太宰の代表的な作品というと「ヴィヨンの妻」「人間失格」など、どちらかと言えば暗く重たい世界観をイメージされる方が多いと思うのですが、そういう世界観が苦手な方、あるいはちょっと毛色の変わった太宰に出会いたいという方にもおすすめしたい作品が、黄村先生シリーズです。

この黄村先生、何をやっても失敗ばかり。若いころは様々な仕事や文化活動に果敢にチャレンジしたようですが、ひとつとして成功せずに年を取ってしまいました。

それでも若い世代に道を示すべく、文科の学生たちを(半ば無理やり)集めて演説をしたり、時には自ら行動を起こし(そして必ず失敗して)反面教師的に模範を示すという、サービス精神旺盛な愛すべき老人なのです。

若い人たちに教えを授けるべく、黄村先生は、「言行録」では日本古来の動物・山椒魚のすばらしさを説き、「花吹雪」では老いた体に鞭打ち武術を習い、「不審庵」では茶道に挑戦しますそれでは「花吹雪」から、武術(弓道)を習う黄村先生の見事なダメっぷりを以下にちょっと引用してみましょう。

「悲しい哉、老いの筋骨亀縮して手足十分に伸び申さず、わななきわななき引きしぼって放ちたる矢の的にはとどかで、すぐ目前の砂利の上にぱたりぱたりと落ちる淋しさ、(・・・)深く念じて放ちたる弦は、わが耳をびゅんと撃ちて、いやもう痛いのなんの、(・・・)」 

(p. 89)

痛いのなんの、って。しっかりしろよじいちゃん。しかし、ここまで自分の無様な姿を包み隠さずカミングアウトできる人って、なかなかいないですよね。すばらしいです。

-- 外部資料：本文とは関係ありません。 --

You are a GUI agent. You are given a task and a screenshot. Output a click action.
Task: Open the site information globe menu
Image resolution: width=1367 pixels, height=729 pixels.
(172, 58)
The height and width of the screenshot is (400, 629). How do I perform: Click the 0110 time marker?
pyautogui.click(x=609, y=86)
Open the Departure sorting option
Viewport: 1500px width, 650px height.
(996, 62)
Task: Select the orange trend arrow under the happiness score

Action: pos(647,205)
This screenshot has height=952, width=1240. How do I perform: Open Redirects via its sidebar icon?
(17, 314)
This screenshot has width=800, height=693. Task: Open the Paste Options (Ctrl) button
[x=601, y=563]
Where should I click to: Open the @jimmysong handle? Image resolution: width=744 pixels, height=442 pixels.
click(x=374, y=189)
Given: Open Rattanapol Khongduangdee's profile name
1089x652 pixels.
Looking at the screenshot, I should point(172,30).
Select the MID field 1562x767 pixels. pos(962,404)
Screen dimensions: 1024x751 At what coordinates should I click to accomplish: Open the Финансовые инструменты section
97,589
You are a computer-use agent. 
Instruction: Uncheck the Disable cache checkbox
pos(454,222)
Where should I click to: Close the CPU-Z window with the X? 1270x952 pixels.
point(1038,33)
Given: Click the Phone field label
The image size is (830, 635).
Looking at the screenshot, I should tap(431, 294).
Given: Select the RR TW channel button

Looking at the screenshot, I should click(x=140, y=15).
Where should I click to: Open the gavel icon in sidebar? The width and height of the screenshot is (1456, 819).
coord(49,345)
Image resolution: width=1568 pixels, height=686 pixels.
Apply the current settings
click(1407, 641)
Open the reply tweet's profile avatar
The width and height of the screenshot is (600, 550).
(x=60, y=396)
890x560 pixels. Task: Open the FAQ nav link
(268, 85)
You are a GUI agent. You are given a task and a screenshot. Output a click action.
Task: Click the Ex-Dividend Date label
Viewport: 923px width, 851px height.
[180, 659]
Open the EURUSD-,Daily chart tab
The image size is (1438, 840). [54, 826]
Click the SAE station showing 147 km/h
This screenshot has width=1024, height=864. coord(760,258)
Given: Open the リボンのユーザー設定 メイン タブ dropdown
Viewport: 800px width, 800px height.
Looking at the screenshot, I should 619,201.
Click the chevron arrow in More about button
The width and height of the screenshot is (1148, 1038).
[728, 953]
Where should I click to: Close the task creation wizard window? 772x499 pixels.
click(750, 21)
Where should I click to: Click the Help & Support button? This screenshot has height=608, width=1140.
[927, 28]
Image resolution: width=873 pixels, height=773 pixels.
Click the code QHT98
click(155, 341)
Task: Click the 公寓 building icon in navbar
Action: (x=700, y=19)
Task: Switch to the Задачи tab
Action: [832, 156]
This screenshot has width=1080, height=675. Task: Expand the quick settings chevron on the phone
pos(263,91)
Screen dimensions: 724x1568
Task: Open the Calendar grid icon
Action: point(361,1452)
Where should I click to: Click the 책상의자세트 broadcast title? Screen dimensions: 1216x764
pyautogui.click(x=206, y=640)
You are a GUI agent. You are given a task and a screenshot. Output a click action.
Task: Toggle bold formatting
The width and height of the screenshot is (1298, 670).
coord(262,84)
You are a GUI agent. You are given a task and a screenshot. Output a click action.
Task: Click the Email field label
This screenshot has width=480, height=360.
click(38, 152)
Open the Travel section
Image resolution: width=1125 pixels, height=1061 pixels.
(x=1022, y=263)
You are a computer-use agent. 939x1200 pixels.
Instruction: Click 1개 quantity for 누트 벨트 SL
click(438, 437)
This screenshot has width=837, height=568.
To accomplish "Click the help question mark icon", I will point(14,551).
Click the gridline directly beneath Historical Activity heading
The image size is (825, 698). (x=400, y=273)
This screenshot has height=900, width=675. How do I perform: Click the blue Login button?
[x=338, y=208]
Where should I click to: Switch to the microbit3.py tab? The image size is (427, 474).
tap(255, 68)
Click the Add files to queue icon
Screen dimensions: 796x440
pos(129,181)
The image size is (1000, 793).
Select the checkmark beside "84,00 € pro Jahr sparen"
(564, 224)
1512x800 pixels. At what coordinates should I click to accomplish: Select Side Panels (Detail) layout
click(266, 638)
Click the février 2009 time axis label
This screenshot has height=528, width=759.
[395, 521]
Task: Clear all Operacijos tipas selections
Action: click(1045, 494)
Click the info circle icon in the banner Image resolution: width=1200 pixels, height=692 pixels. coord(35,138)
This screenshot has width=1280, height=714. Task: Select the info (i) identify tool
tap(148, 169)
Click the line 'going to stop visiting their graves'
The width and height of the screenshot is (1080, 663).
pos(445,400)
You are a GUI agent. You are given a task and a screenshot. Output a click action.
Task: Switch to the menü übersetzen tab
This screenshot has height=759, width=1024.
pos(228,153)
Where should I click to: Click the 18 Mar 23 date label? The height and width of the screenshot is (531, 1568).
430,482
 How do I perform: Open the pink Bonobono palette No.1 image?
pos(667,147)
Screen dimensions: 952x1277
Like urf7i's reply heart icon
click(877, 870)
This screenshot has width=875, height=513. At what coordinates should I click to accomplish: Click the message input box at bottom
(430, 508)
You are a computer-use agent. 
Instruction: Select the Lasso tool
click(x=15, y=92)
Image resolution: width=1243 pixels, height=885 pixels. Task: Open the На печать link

この老人、ここまで恥をさらして一体何がしたいのかと言うと、どうやら若い人たちに、古き良き日本の伝統文化をもういちど見直そうじゃないか、と提案しているようなのです。しかし当の本人が何をやっても失敗に終わるので、ちっとも説得力がありません。

そんな先生の情けない、けれども子供のように純真で一生懸命な姿に、僕はいつも、どこかほっとする「笑い」をもらっています。

黄村先生シリーズ3作は、昭和18年の作です。太平洋戦争の真っ只中、戦局は悪くなる一方。戦地に赴く人たちだけでなく、すべての国民にとって苦しく悲惨な時代であったにもかかわらず、これほどおかしみに富んだ作品を発表するのは、とても勇気の要ることだったと思います。日本の伝統文化への回帰が失敗に終わるという設定自体、作家として、時局を真っ向から批判していると受け取られる危険が十分にあったでしょうから。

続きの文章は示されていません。